> Problem details: Print the listing again exactly, leaving nothing out.

> Data excerpts:
====
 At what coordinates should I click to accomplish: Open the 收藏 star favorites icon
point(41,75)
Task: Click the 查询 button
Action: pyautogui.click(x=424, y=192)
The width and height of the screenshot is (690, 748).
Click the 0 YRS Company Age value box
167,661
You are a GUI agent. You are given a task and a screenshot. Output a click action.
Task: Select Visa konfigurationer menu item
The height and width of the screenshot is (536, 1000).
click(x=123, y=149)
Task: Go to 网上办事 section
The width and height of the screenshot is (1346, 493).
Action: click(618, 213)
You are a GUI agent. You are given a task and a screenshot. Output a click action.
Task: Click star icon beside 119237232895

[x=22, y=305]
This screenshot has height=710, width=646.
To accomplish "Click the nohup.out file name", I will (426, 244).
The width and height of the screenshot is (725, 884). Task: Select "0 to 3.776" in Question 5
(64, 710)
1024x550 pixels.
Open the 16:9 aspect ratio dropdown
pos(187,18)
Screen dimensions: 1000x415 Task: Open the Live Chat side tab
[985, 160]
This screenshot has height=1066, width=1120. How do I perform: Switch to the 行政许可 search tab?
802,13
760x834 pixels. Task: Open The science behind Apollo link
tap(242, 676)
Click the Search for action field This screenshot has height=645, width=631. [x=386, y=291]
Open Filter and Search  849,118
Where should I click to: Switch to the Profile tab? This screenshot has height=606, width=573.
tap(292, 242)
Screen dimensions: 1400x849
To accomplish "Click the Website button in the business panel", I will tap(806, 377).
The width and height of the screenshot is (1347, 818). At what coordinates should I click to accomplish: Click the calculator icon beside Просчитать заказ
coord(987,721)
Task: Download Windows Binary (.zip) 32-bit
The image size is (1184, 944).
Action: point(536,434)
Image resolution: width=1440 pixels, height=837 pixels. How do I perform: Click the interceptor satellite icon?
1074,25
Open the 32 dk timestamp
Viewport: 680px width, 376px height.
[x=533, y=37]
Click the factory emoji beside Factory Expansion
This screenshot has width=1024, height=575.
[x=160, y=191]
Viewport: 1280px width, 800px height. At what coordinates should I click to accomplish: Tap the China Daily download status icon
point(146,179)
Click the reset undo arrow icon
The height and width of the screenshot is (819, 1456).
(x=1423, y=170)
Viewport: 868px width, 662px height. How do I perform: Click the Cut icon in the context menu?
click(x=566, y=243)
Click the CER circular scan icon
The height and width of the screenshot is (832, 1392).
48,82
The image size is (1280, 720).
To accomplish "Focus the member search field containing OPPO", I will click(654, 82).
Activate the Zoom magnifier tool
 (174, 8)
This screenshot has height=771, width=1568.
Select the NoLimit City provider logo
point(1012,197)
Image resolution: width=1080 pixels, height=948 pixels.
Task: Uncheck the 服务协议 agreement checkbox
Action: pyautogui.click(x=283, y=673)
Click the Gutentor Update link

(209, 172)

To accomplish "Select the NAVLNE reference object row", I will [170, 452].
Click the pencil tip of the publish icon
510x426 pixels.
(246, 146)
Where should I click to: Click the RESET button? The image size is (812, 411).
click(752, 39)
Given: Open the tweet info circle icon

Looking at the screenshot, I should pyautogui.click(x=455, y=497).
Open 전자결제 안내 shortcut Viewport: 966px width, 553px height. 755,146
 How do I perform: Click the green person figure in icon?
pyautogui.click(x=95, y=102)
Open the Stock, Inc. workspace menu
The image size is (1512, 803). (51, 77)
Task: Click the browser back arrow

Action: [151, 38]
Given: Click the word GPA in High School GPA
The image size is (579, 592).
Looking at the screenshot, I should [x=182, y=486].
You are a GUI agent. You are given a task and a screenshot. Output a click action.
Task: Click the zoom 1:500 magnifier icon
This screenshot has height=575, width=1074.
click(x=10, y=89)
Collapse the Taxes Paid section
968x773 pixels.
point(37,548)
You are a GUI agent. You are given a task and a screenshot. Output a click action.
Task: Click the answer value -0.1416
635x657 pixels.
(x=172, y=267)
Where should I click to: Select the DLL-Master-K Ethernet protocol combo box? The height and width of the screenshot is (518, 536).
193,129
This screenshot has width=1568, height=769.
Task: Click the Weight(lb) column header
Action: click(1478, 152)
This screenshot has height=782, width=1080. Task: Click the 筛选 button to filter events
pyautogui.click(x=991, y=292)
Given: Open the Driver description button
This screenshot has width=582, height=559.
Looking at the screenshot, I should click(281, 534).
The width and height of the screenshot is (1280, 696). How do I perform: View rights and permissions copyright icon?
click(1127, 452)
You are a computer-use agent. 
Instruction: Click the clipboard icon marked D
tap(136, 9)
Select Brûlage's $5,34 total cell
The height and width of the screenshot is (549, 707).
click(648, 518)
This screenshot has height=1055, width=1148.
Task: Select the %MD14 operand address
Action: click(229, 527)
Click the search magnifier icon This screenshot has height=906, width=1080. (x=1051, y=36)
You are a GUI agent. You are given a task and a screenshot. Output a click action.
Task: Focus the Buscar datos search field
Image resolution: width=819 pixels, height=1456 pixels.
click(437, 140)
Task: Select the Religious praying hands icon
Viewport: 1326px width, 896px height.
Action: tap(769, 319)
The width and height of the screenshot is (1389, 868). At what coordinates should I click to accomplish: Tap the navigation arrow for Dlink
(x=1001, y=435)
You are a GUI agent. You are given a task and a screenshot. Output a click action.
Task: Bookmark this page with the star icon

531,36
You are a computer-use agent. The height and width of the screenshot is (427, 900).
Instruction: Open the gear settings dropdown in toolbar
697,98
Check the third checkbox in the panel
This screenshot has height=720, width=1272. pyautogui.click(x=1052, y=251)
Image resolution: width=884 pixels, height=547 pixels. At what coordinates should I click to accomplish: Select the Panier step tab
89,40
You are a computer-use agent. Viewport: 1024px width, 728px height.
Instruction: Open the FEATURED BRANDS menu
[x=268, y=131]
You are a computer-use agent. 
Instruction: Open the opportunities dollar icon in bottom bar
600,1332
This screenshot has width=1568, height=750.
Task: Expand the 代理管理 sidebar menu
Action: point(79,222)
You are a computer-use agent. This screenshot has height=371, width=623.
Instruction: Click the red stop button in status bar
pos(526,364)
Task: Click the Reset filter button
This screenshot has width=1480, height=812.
====
> Written solution:
 At what coordinates should I click to accomplish: Open the 收藏 star favorites icon
point(41,75)
Task: Click the 查询 button
Action: pyautogui.click(x=424, y=192)
The width and height of the screenshot is (690, 748).
Click the 0 YRS Company Age value box
167,661
You are a GUI agent. You are given a task and a screenshot. Output a click action.
Task: Select Visa konfigurationer menu item
The height and width of the screenshot is (536, 1000).
click(x=123, y=149)
Task: Go to 网上办事 section
The width and height of the screenshot is (1346, 493).
Action: click(618, 213)
You are a GUI agent. You are given a task and a screenshot. Output a click action.
Task: Click star icon beside 119237232895

[x=22, y=305]
This screenshot has height=710, width=646.
To accomplish "Click the nohup.out file name", I will (426, 244).
The width and height of the screenshot is (725, 884). Task: Select "0 to 3.776" in Question 5
(64, 710)
1024x550 pixels.
Open the 16:9 aspect ratio dropdown
pos(187,18)
Screen dimensions: 1000x415 Task: Open the Live Chat side tab
[985, 160]
This screenshot has height=1066, width=1120. How do I perform: Switch to the 行政许可 search tab?
802,13
760x834 pixels. Task: Open The science behind Apollo link
tap(242, 676)
Click the Search for action field This screenshot has height=645, width=631. [x=386, y=291]
Open Filter and Search  849,118
Where should I click to: Switch to the Profile tab? This screenshot has height=606, width=573.
tap(292, 242)
Screen dimensions: 1400x849
To accomplish "Click the Website button in the business panel", I will tap(806, 377).
The width and height of the screenshot is (1347, 818). At what coordinates should I click to accomplish: Click the calculator icon beside Просчитать заказ
coord(987,721)
Task: Download Windows Binary (.zip) 32-bit
The image size is (1184, 944).
Action: point(536,434)
Image resolution: width=1440 pixels, height=837 pixels. How do I perform: Click the interceptor satellite icon?
1074,25
Open the 32 dk timestamp
Viewport: 680px width, 376px height.
[x=533, y=37]
Click the factory emoji beside Factory Expansion
This screenshot has width=1024, height=575.
[x=160, y=191]
Viewport: 1280px width, 800px height. At what coordinates should I click to accomplish: Tap the China Daily download status icon
point(146,179)
Click the reset undo arrow icon
The height and width of the screenshot is (819, 1456).
(x=1423, y=170)
Viewport: 868px width, 662px height. How do I perform: Click the Cut icon in the context menu?
click(x=566, y=243)
Click the CER circular scan icon
The height and width of the screenshot is (832, 1392).
48,82
The image size is (1280, 720).
To accomplish "Focus the member search field containing OPPO", I will click(654, 82).
Activate the Zoom magnifier tool
 (174, 8)
This screenshot has height=771, width=1568.
Select the NoLimit City provider logo
point(1012,197)
Image resolution: width=1080 pixels, height=948 pixels.
Task: Uncheck the 服务协议 agreement checkbox
Action: pyautogui.click(x=283, y=673)
Click the Gutentor Update link

(209, 172)

To accomplish "Select the NAVLNE reference object row", I will [170, 452].
Click the pencil tip of the publish icon
510x426 pixels.
(246, 146)
Where should I click to: Click the RESET button? The image size is (812, 411).
click(752, 39)
Given: Open the tweet info circle icon

Looking at the screenshot, I should pyautogui.click(x=455, y=497).
Open 전자결제 안내 shortcut Viewport: 966px width, 553px height. 755,146
 How do I perform: Click the green person figure in icon?
pyautogui.click(x=95, y=102)
Open the Stock, Inc. workspace menu
The image size is (1512, 803). (51, 77)
Task: Click the browser back arrow

Action: [151, 38]
Given: Click the word GPA in High School GPA
The image size is (579, 592).
Looking at the screenshot, I should [x=182, y=486].
You are a GUI agent. You are given a task and a screenshot. Output a click action.
Task: Click the zoom 1:500 magnifier icon
This screenshot has height=575, width=1074.
click(x=10, y=89)
Collapse the Taxes Paid section
968x773 pixels.
point(37,548)
You are a GUI agent. You are given a task and a screenshot. Output a click action.
Task: Click the answer value -0.1416
635x657 pixels.
(x=172, y=267)
Where should I click to: Select the DLL-Master-K Ethernet protocol combo box? The height and width of the screenshot is (518, 536).
193,129
This screenshot has width=1568, height=769.
Task: Click the Weight(lb) column header
Action: click(1478, 152)
This screenshot has height=782, width=1080. Task: Click the 筛选 button to filter events
pyautogui.click(x=991, y=292)
Given: Open the Driver description button
This screenshot has width=582, height=559.
Looking at the screenshot, I should click(281, 534).
The width and height of the screenshot is (1280, 696). How do I perform: View rights and permissions copyright icon?
click(1127, 452)
You are a computer-use agent. 
Instruction: Click the clipboard icon marked D
tap(136, 9)
Select Brûlage's $5,34 total cell
The height and width of the screenshot is (549, 707).
click(648, 518)
This screenshot has height=1055, width=1148.
Task: Select the %MD14 operand address
Action: click(229, 527)
Click the search magnifier icon This screenshot has height=906, width=1080. (x=1051, y=36)
You are a GUI agent. You are given a task and a screenshot. Output a click action.
Task: Focus the Buscar datos search field
Image resolution: width=819 pixels, height=1456 pixels.
click(437, 140)
Task: Select the Religious praying hands icon
Viewport: 1326px width, 896px height.
Action: tap(769, 319)
The width and height of the screenshot is (1389, 868). At what coordinates should I click to accomplish: Tap the navigation arrow for Dlink
(x=1001, y=435)
You are a GUI agent. You are given a task and a screenshot. Output a click action.
Task: Bookmark this page with the star icon

531,36
You are a computer-use agent. The height and width of the screenshot is (427, 900).
Instruction: Open the gear settings dropdown in toolbar
697,98
Check the third checkbox in the panel
This screenshot has height=720, width=1272. pyautogui.click(x=1052, y=251)
Image resolution: width=884 pixels, height=547 pixels. At what coordinates should I click to accomplish: Select the Panier step tab
89,40
You are a computer-use agent. Viewport: 1024px width, 728px height.
Instruction: Open the FEATURED BRANDS menu
[x=268, y=131]
You are a computer-use agent. 
Instruction: Open the opportunities dollar icon in bottom bar
600,1332
This screenshot has width=1568, height=750.
Task: Expand the 代理管理 sidebar menu
Action: point(79,222)
You are a computer-use agent. This screenshot has height=371, width=623.
Instruction: Click the red stop button in status bar
pos(526,364)
Task: Click the Reset filter button
This screenshot has width=1480, height=812.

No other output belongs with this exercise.